Perjuangan perbaikan perjalanan haji terus berlanjut. Torehan-torehan yang telah dilalui oleh Muhammadiyah atau Haji Sudja’ pada akhirnya berakhir dengan didirikannya N.V. Indonesische Scheepvaart dan Handel My yang pada tahun 1945 kelak menjadi N.V. Pelayaran Haji Indonesia. 

 

Haji Sudja’: The Man from Future 

 

Kiprah Haji Sudja’ dalam bidang kemanusiaan (filantropi) memang bukan kali ini dilakukan, yakni pada usaha membenahi perjalanan haji saja. 

 

Dalam organisasi Muhammadiyah, bisa dikatakan sosok Haji Sudja’ mempunyai ide-ide yang melampaui zaman.
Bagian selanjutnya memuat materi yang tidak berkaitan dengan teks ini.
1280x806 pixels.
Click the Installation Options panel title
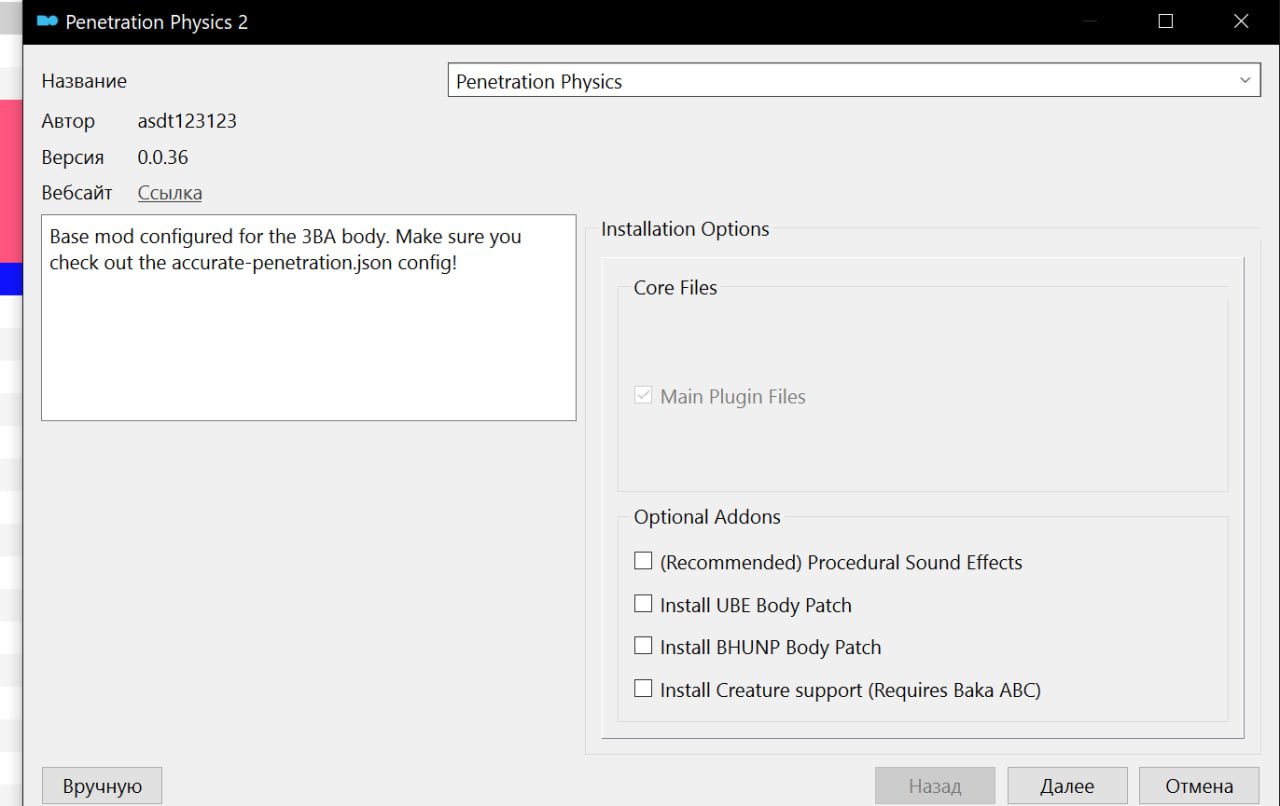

Singkatnya, Haji Sudja’ ibarat “the man from future, “ia seolah memiliki ide-ide yang tidak terpikirkan oleh orang-orang pada saat itu. Bahkan kerap kali ditertawakan!

 

Adanya sentuhan sosok Haji Sudja’ bisa kita lihat pada amal usaha Muhammadiyah seperti Rumah Sakit Muhammadiyah yang sekarang sudah berjumlah ratusan, serta MDMC yang pergerakannya makin mendunia, dimana cikal bakal pertamanya adalah Haji Sudja’ ketika membantu korban letusan gunung Kelud lewat “penolong kesengsaraan oemoemnya” (PKU) dan tentu peran Haji Sudja’ dalam sejarah perbaikan perjalanan Haji di Indonesia, yang kelak menjadi cikal bakal berdirinya Direktorat Haji di Indonesia. 

 

Hal tersebut tidak terlepas dari peran Haji Sudja’ dalam tubuh organisasi Muhammadiyah yang mempunyai andil besar dalam mencerdaskan bangsa. Semoga saja kedepan lahir Sudja’ Sudja’ lain yang mempunyai spirit kemanusiaan dan kemajuan.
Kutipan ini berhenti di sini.